O processo de mineração de criptomoedas tem sido alvo de críticas por parte de defensores da sustentabilidade, bem como de alguns funcionários do governo e líderes empresariais, que apontam como falhas da tecnologia as suas elevadas necessidades energéticas, as emissões de gases com efeito de estufa e a necessidade de hardware significativo. As criptomoedas também geram emissões e têm outros impactos ambientais ao longo da sua cadeia de produção e durante o descarte, gerando lixo eletrônico no final da sua vida útil.

“A prova de trabalho é uma competição enorme entre computadores, e essa corrida para encontrar uma solução consome muita capacidade de processamento”, disse Marc Lijour, membro do IEEE e CEO da Creative Emergy. “É muito ineficiente.”

O Índice de Consumo de Eletricidade do Bitcoin de Cambridge (CBECI) compara as necessidades energéticas do bitcoin com as de outras atividades, mostrando que o bitcoin requer quase tanta energia quanto todas as lâmpadas e televisores dos EUA.

A mineração de Bitcoin está presente em 58 países, com a maioria dos mineradores operando nos EUA. Com 37.84%, os EUA têm a atividade de mineração de Bitcoin que mais consome energia no mundo, de acordo com dados da CBECI.

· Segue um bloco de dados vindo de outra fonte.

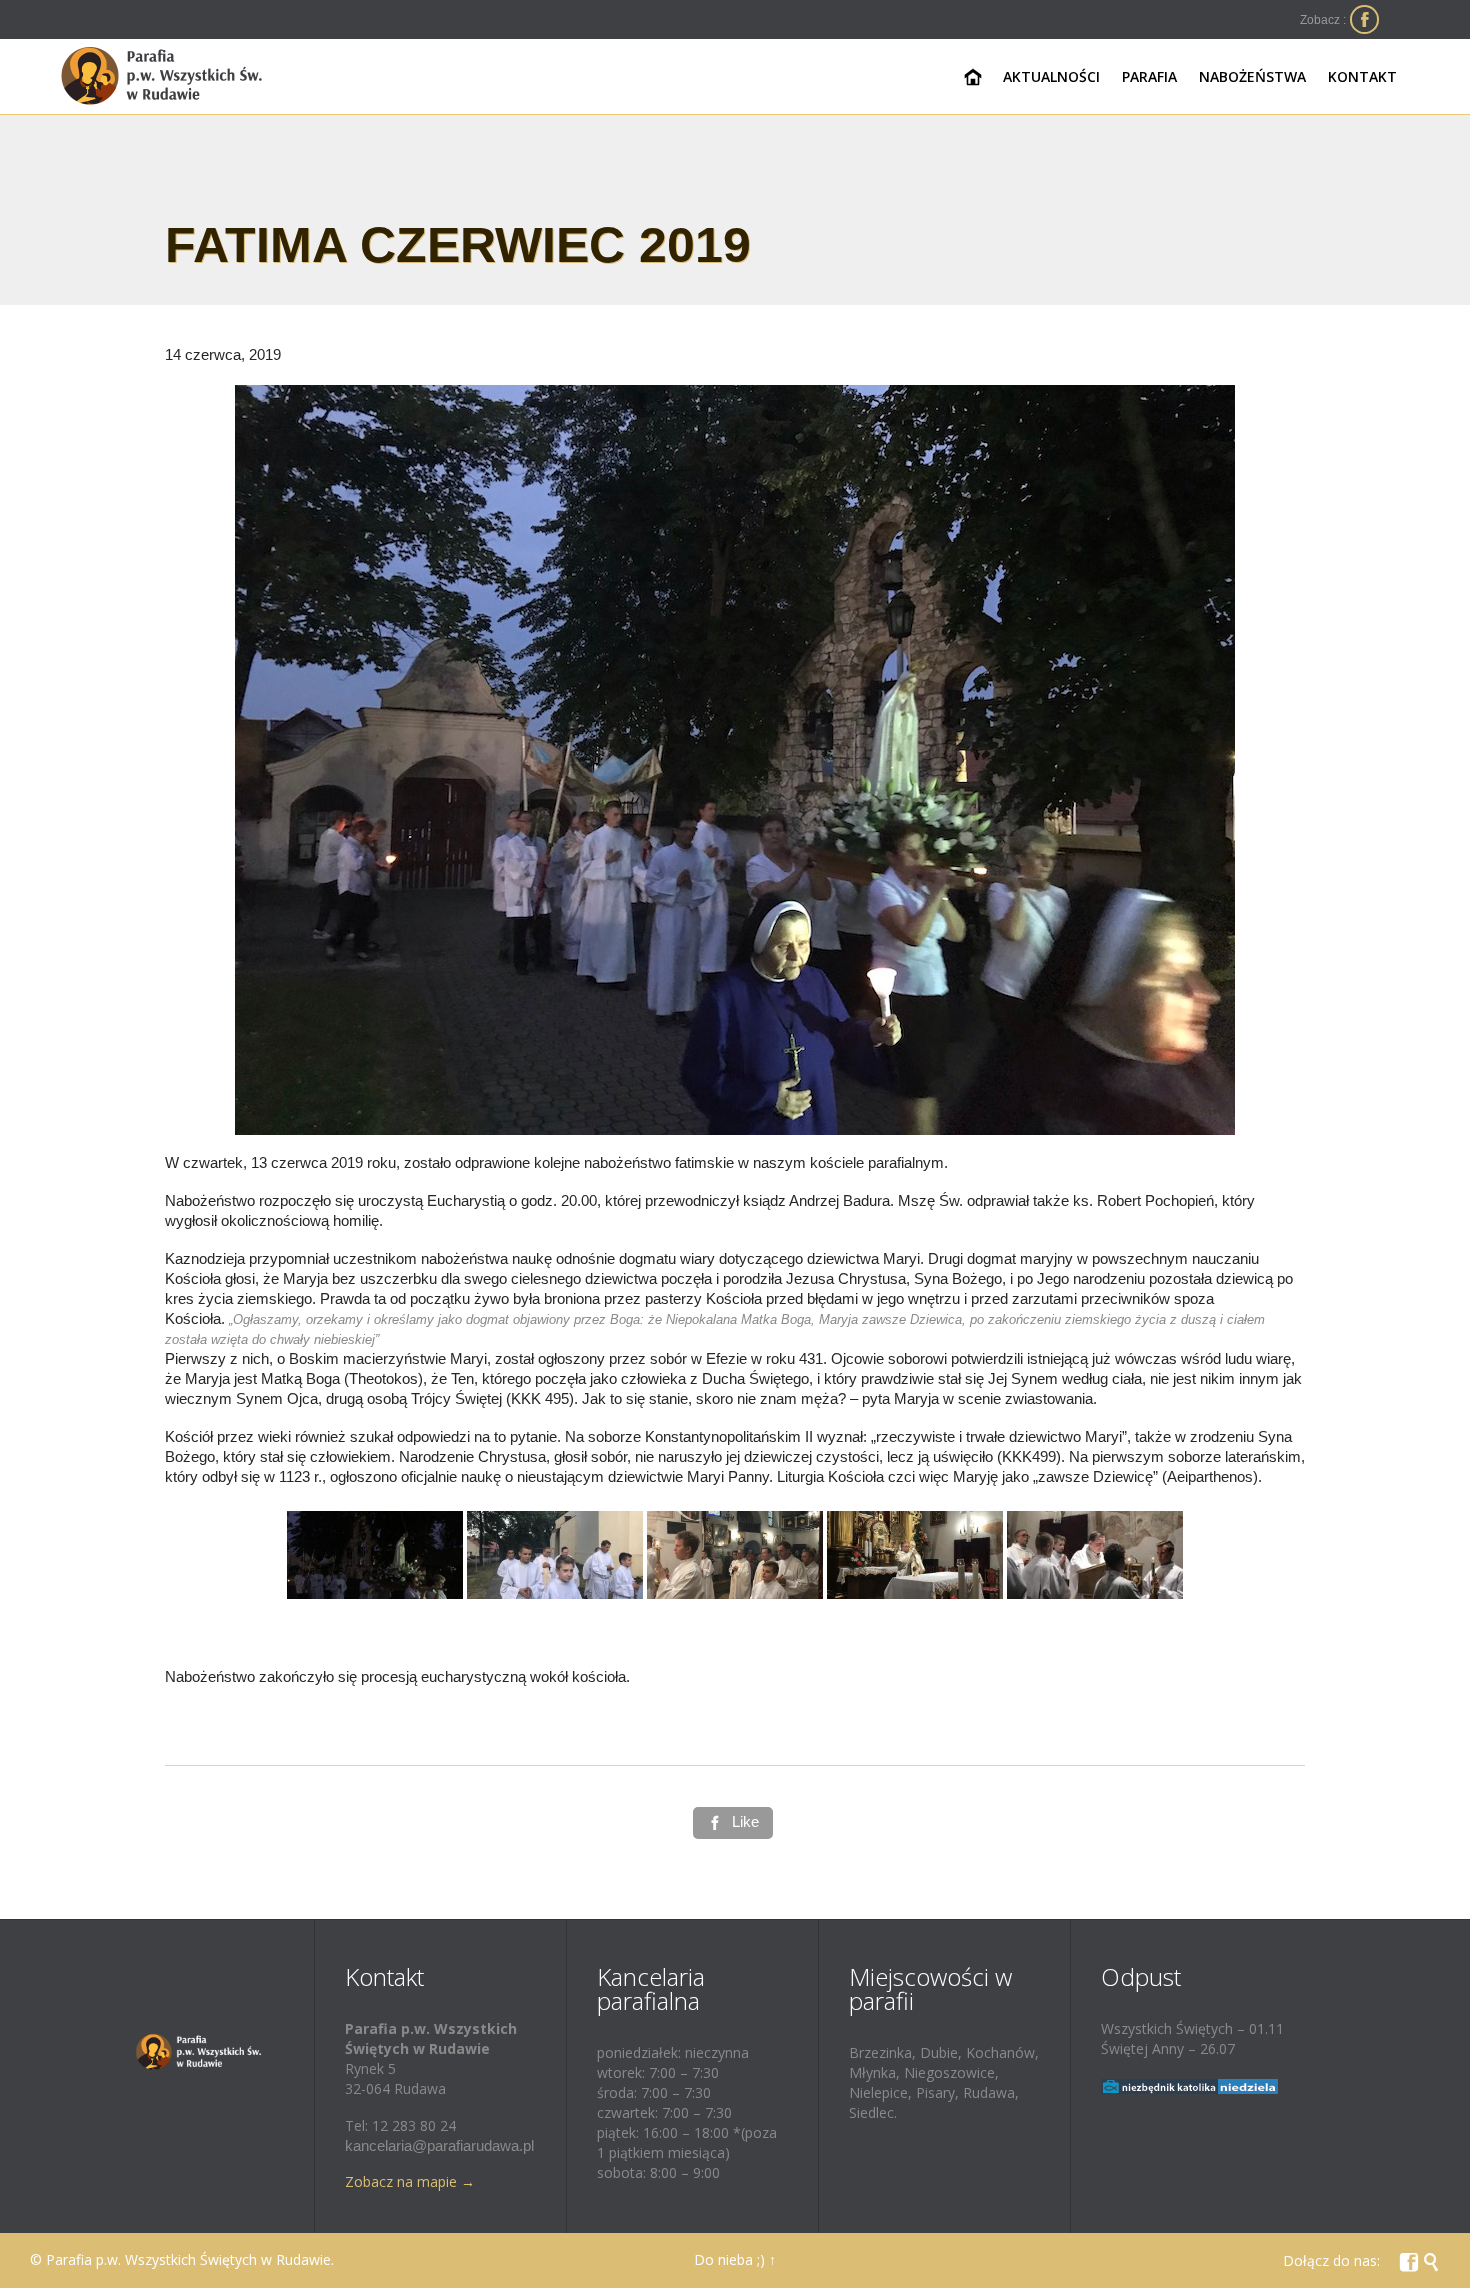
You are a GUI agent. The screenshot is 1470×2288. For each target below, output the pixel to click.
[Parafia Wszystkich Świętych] (162, 76)
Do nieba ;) (729, 2259)
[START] (973, 78)
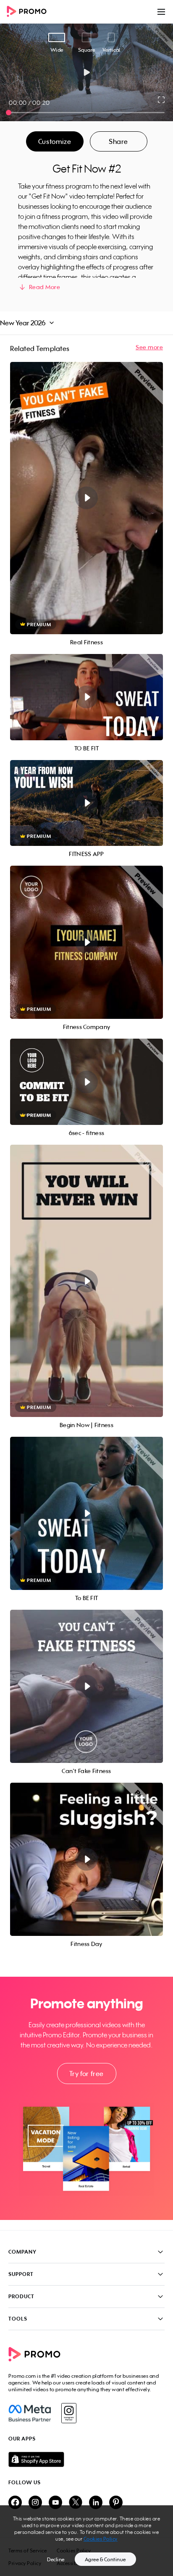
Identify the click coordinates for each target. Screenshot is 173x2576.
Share (118, 141)
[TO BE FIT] (86, 697)
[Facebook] (29, 2413)
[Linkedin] (95, 2503)
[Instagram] (68, 2413)
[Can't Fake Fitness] (86, 1686)
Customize (54, 141)
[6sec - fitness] (86, 1082)
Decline (56, 2559)
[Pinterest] (116, 2503)
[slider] (8, 112)
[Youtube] (55, 2503)
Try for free (86, 2073)
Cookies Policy (101, 2539)
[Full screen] (161, 99)
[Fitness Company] (86, 942)
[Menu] (161, 12)
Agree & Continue (105, 2559)
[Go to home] (29, 12)
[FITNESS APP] (86, 803)
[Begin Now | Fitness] (86, 1281)
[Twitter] (75, 2503)
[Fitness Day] (86, 1859)
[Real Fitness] (86, 498)
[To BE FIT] (86, 1513)
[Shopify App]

Mas o impacto ambiental dessa tecnologia vai muito além das fronteiras dos EUA.

De acordo com um estudo publicado pela revista Earth's Future, o consumo global de eletricidade do Bitcoin, de 173.42 TWh entre 2020 e 2021, supera o de alguns países. Por exemplo, essa quantidade de energia excede o consumo combinado de eletricidade da Argentina e das Filipinas.

Essa energia intensa se traduz em níveis massivos de gases de efeito estufa.

De acordo com o estudo, os processos de mineração de Bitcoin produziram 85.89 MTCO2E, ou toneladas métricas de dióxido de carbono equivalente, entre 2020 e 2021. Esse valor é comparável ao consumo de 9,665 galões de gasolina por veículos de passageiros ou à queima de 96,210 libras de carvão em um ano, segundo a Calculadora de Equivalências de Gases de Efeito Estufa da Agência de Proteção Ambiental dos EUA.

O impacto ambiental da mineração de bitcoin tem levado ativistas ambientais, governos e líderes empresariais a expressarem preocupação e a questionarem como conter seus efeitos.

Embora existam mais de 10,000 criptomoedas em circulação, o bitcoin é a mais conhecida. Noventa e cinco por cento dos proprietários de criptomoedas e pessoas curiosas sobre o assunto já ouviram falar do bitcoin, de acordo com um relatório de 2021 da corretora de criptomoedas Gemini.